In order for nuclear energy to be competitive, says Dave Jones, a British carbon and power analyst at the European climate policy think tank Sandbag, its costs will have to come down in coming years. Yet cutting costs must not come at the expense of safety considerations, which are behind the high costs of nuclear energy in the first place. “Big cost reductions are necessary, but how do you guarantee safety?” Jones, whose think tank advocates for a large share of renewables in energy mixes, tells Sustainability Times. “I would love to believe that new nuclear technology will ride to the rescue; but all we know how complicated that technology is and roll-out out never goes as smoothly as optimists hope.”
Considerations of cost are having a marked impact on governments’ views of the feasibility of investing in new nuclear reactors and plants. According to a newly published study, for instance, the significant costs and technological challenges involved in their construction and operation, no new large nuclear plants are likely to be built in the US any time soon.
Nuclear energy experts like Miniere of EDF argue, however, that long-term planning and financing by governments can work well in overcoming such difficulties. “State financing could be on two aspects,” the French expert observed. “One is to provide guarantees on the return of investment. Otherwise, it’s difficult to have private investors [come on board]. Second, whenever you have some kind of state investment involved, you can expect a ROI (return on investment) rate which is a bit lower. A ROI difference of one per cent has an impact of about 10 euros per MWh.”
Xavier Ursat, senior executive vice-president of EDF Group, concurs that investments in nuclear energy, by their very nature, have to be viewed as long-term investments with returns often decades into the future. “[W]e have to think about the way we organize the financing of each development,” Ursat said at the Paris nuclear expo. “The fact of nuclear energy is that we need time, although that is true of renewables also,” he added.
“It is very difficult in the modern world to imagine a project where you spend money for 10 years and then expect to start making money between years 11 and 40 or 60,” Ursat elucidated. “This is not really the type of investment that is in vogue today. So we need regulations to ensure and secure revenues during the operational phase (years 11 to 40),” he went on. “We need to organize a very safe and efficient financing model during the construction phase. If we put all these elements in the cooker, we can have competitive nuclear energy.”

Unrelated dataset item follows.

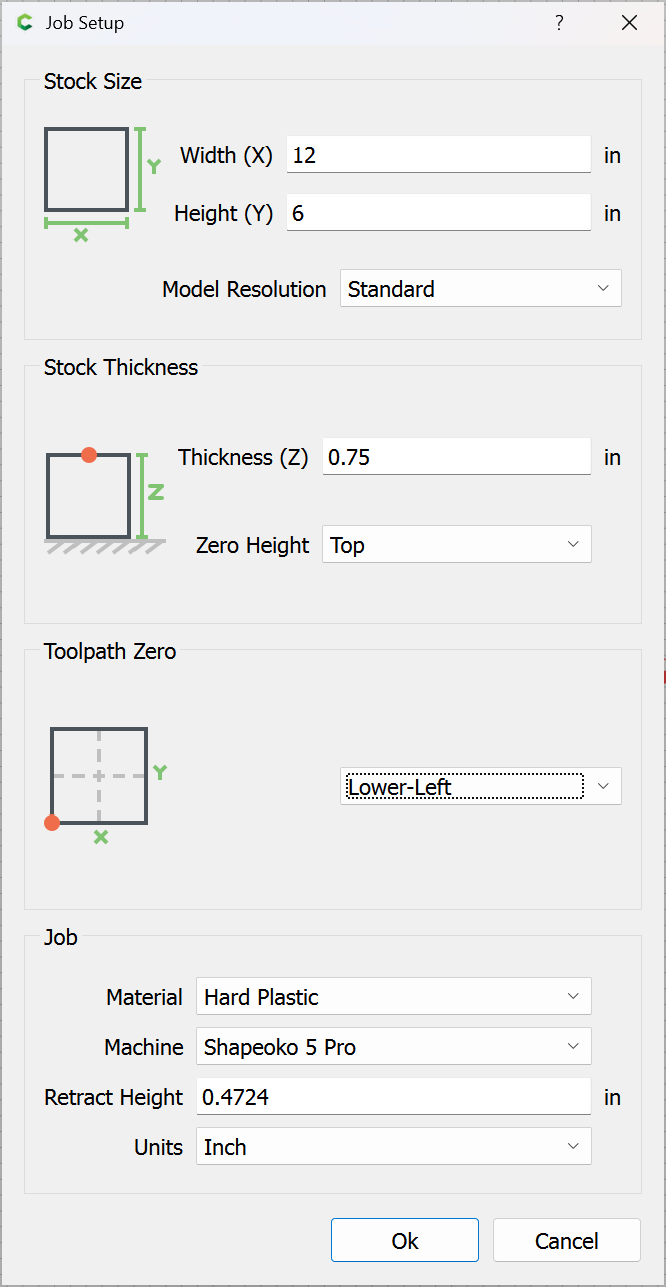
Task: Click the Width (X) input field
Action: click(438, 155)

If all that is done well, the expert stressed, the costs of nuclear energy could be significantly lowered over the long term. “We can have (new) third-generation nuclear power for 60 to 70 euro per KWH. And if you look at the fact that a reactor produces energy 24 hours a day, 7 days a week, that it can modulate its power according to the modulation of renewables, that you can spare investments that would be necessary if you had a 60% renewable electricity mix – if you look at all of that, then 60 to 70 euros is a very good price and will be put to good use in every economy in the world.”